* **Requirement**:
Give every line of the data again, unchanged, but with no pictures.

Records contained in a dataset:
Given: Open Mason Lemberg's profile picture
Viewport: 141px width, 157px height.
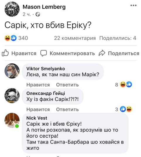Looking at the screenshot, I should point(12,9).
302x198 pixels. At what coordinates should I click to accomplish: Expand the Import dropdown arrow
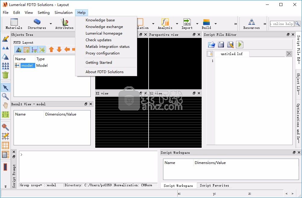point(197,24)
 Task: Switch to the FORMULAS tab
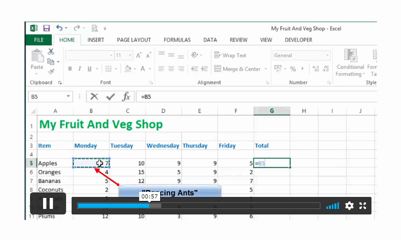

* **Expected output**:
Given: Open Mason Lemberg's profile picture
Viewport: 141px width, 157px height.
Looking at the screenshot, I should point(12,9).
302x198 pixels. At what coordinates should I click to accomplish: Expand the Import dropdown arrow
point(197,24)
 Task: Switch to the FORMULAS tab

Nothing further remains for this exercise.